Bicycle sharing programs provide modern cities with an alternative mode of transportation to residents and visitors alike. As such, it is important to analyze the behavior of these programs and assess their reliability. This work presents an approach to perform a behavioral analysis and to assess the reliability of bicycle sharing programs, taking New York City's Citibike program as a case study. The approach take two errors into account: (i) the error of having excess bicycles and the user not being able to return a bicycle, and (ii) the error of not having bicycles available at for a user to take. The probability of occurrence of each error is calculated according to the behavior of each station and a certain time. This work could help decision makers plan for rebalancing and docking expansions for bicycle sharing systems.
NYC Subway :
The annual ridership for New York City’s Subway system is of more than 1.7 billion during the past year (7th in world rank). Statistics have shown an increase of ridership over the last years but a decrease in the number of trains that are on time. This work enables an understanding of NYCs subway system, creating a behavioral characterization per station and route.
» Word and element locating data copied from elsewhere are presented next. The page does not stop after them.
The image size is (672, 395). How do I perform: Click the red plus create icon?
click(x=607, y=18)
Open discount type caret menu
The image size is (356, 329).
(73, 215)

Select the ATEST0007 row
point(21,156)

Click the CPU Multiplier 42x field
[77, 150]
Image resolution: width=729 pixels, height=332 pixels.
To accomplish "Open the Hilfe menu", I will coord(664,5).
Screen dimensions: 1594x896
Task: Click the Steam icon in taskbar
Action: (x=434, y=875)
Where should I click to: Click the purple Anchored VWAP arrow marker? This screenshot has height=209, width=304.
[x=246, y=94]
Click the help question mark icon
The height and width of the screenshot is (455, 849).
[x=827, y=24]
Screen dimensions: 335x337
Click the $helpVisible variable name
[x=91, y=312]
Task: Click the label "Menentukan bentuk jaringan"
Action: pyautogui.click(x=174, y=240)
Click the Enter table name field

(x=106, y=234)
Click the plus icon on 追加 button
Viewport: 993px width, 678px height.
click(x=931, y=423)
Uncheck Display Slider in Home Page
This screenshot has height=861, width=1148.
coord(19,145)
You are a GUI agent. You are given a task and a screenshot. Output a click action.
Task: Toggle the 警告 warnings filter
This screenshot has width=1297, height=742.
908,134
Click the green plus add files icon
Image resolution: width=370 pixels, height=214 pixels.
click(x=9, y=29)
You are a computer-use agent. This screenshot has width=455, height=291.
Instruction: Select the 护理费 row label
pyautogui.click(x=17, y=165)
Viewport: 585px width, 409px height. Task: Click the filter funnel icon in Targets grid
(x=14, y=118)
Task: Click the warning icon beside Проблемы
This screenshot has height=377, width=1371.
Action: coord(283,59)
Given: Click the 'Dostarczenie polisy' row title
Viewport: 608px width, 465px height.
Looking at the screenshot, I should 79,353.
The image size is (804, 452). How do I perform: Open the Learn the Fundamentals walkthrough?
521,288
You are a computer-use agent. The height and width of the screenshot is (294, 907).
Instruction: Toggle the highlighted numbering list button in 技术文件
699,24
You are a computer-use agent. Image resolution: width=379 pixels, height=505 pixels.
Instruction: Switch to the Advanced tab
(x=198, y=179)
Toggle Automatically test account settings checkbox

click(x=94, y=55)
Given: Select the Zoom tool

This understanding can help forecast the the inflows and outflows of people per periods of time and per station. This work also plans to gain understanding of repairs and micro events that can affect public transportation systems.
Services in a smart city are assessed to see if they contribute to the improvement of quality of live within a city. The evaluations are done on a technical level, but do they match the perception of the people? Do people really think they live in a smarter city and that these services make their lives better? This work explores this concept.